I decided to skip the Jeep on the way back home and walk the several miles back to the cottage. I let my housemates know, and they looked up from their binoculars and wished me well. I turned back to the settlement for a long walk, thinking of chicks that fledge solo and expats that don’t know whether they’re supposed to stay or go.

I was walking against a fierce and unpredictable wind, the kind that slaps your hair against your face and then up into the air, then shooting it to the side. There was no way to keep it from flying, and so I just walked, letting it flap, and whip, and pull. The cold wind hurt my ears, so I put in my earphones, turning my music to random, opening and closing gates as I went.

falklands beach

I came over a ridge and saw to my left side, a few hundred feet below, a perfect arc of a beach, white, with water a color I might have described as azul at the time, if I’d been speaking Spanish. Eight years later, I think of the water as being celeste, the Spanish word for a color somewhere between light blue and turquoise, as though the English color nomenclature was not nuanced enough.
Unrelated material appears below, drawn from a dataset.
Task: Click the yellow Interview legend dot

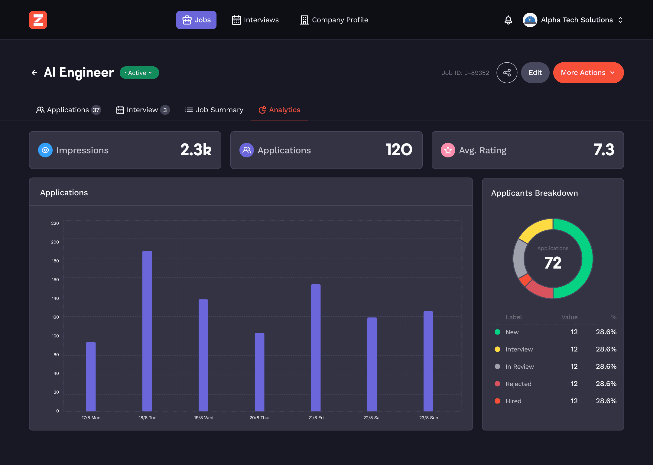Action: point(497,349)
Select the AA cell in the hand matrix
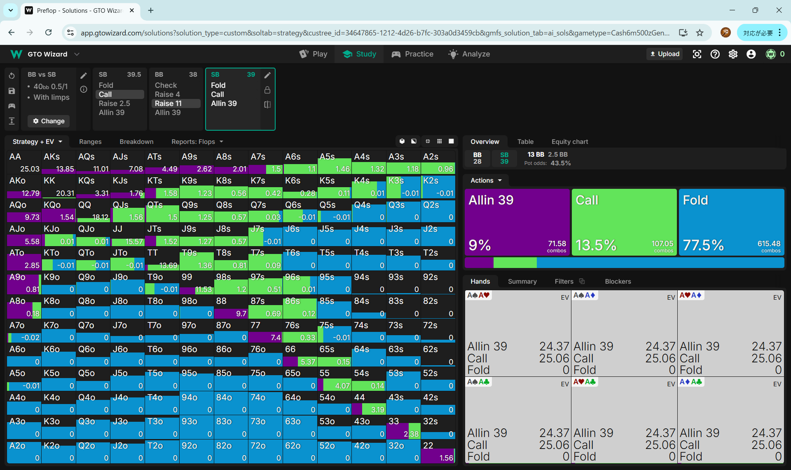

The beach, which I had not seen on the way out to the penguin colony from the Jeep, looked tropical. But in this freezing wind, hundreds of miles off the coast of Argentina, antipodean to a spot on the border of Russia and China, to the east of Mongolia, and where tomatoes grow only through coaxing and in greenhouses, even without touching the water, I knew that it would be frigid. Perfect for penguin and albatross feeding and for carving away at the cliff sides, but not for me to swim in.

I turned my thoughts again to whether or not I should leave Chile when I returned. I’d be further away from penguins, but closer to a place where I knew the names for all the colors. As I walked along, looking over my shoulder at the beach, a song came on, by the Waifs, an Australian band I’d first heard my last year living in DC, just before moving to Chile.

Take it in
Take it all in
This is the time
That will not come again

Click here to listen (0:45 is the relevant lyric)

And I breathed in a gust of air that seemed to want to push me back to where I’d been standing seconds before, and thought about the lyrics. I had no way of knowing at this moment what I should do in any other. And I didn’t have to think about the border of China and Russia, the difficulty of growing vegetables in near arctic conditions, abandoned albatross parents, or even octagenarian photographers. The ocean was a color I couldn’t yet name in my adopted language, milk sometimes comes in a bucket, and the next day, a tiny FIGAS plane would take me away to another place I’d never been.